The leader of the Proud Boys, Enrique Tarrio, was arrested on Monday on charges of having burned a Black church’s Black Lives Matter sign during the neofascist gang’s December demonstrations in DC, adding another complicated angle to a difficult situation. He was released following a hearing on Tuesday with orders to return to court in June. A judge barred him from entering DC until then.
“Proud Boys are dangerous enough with a leader. I can’t imagine what they’re going to be like without one, unmoored from Gavin, Trump, and now Tarrio. What will they be about?” asks Megan Squire, a computer science professor at Elon University who studies online extremism. Tarrio’s arrest could deter Proud Boys from getting too aggressive—or it could serve as a radicalizing and galvanizing incident.
Michael E. Hayden, a senior investigative reporter at the Southern Poverty Law Center who focuses on hate and extremism, shares the broader concerns about Wednesday’s potential for violence, and of the event’s unpredictability. But he’s confident in predicting the protest will radicalize some attendees to even more extreme hard-right positions.
Hayden pointed to an instance where Ali Alexander, a right-wing activist and profiteer who has been deeply involved in right-wing election protests, called on Trump to “never disavow or denounce” an ally, no matter how dangerous their politics or tactics.
Trump has already taken it on himself to more or less do this by endorsing, accepting, or rebroadcasting support from almost anyone willing to offer it. “There used to be a clear separation of acceptable Republican politics, even with Trump politics,” Hayden said. “Now they’re in a sort of place where they don’t even look and vet people if they’re a white nationalist or neo-fascist. That open acceptance is new post-election loss development.”
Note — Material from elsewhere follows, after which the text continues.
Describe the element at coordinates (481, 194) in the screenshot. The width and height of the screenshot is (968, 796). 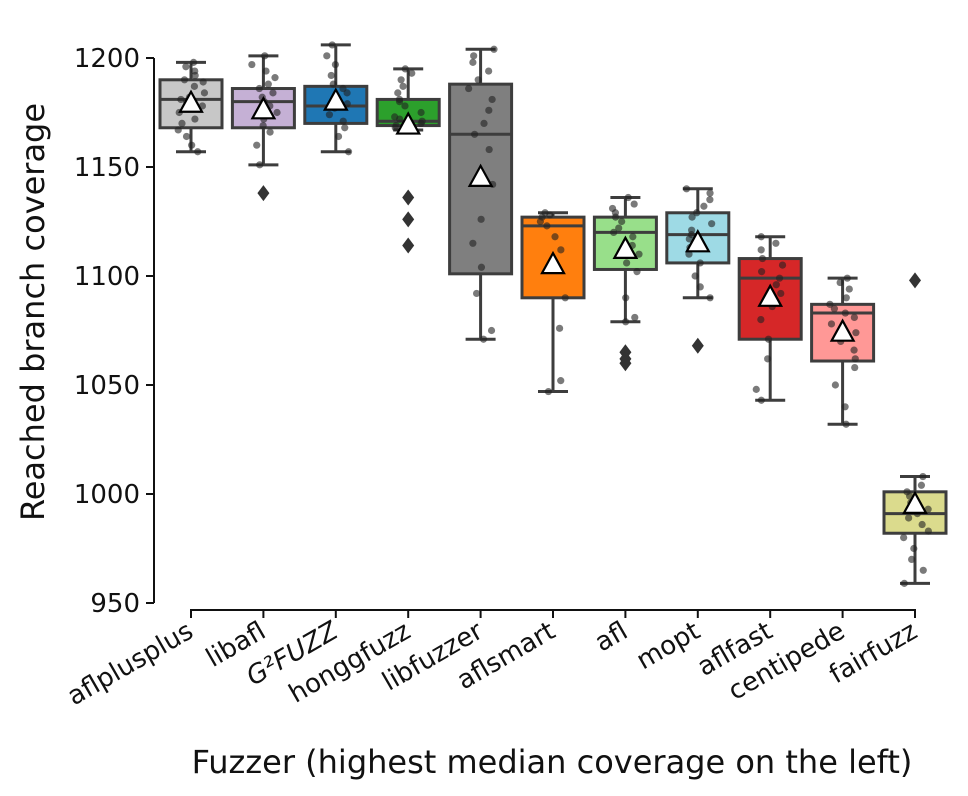
I see `box-group-libfuzzer` at that location. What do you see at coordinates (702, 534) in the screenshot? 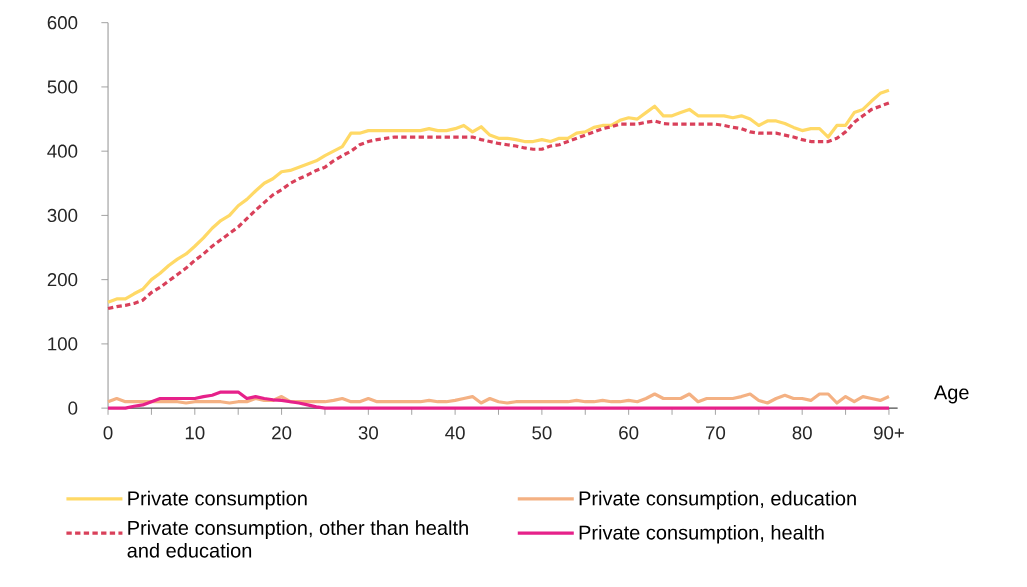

Since Joe Biden won the presidency, the sitting administration has installed Darren Beattie, who was fired from being a Trump speechwriter in 2018 after attending a conference with white nationalists, to the Commission for the Preservation of America’s Heritage Abroad. Jason Richwine, who has advocated using IQ tests in the immigration process, was given a position at the National Institute of Standards and Technology. Adam Candeub, a lawyer with ties to white nationalists, was tapped for a position in the Department of Justice.
Hayden thinks Trump’s sanitizing and embrace of extremist positions could trickle down to the MAGA rank and file who attend the protests and find themselves making common cause with kinds of people the Republican party’s elite once worked to shun.
In addition to groups like the Proud Boys and militias, Nick Fuentes, a white supremacist social media figure, is supposed to attend alongside a gang of fervent followers. Fuentes has followed the playbook of prominent racists, like David Duke, of trying to publicly shrug off accusations of being a white supremacist while doubling down on disseminating antisemitism and white superiority myths to his followers. And like Duke, his charisma and wit, relative to more inept and less skillful influencers, has helped him recruit and radicalize a solidly growing base of young, mostly white, men.
The type of person ripe to be won over by Fuentes and others like him won’t be in short supply on Wednesday. Even if no violence breaks out, Hayden worries the protests will be an inflection point of radicalization for Trump’s followers.
“This feels like a moment where they are opening the floodgates to far-right extremists,” he says.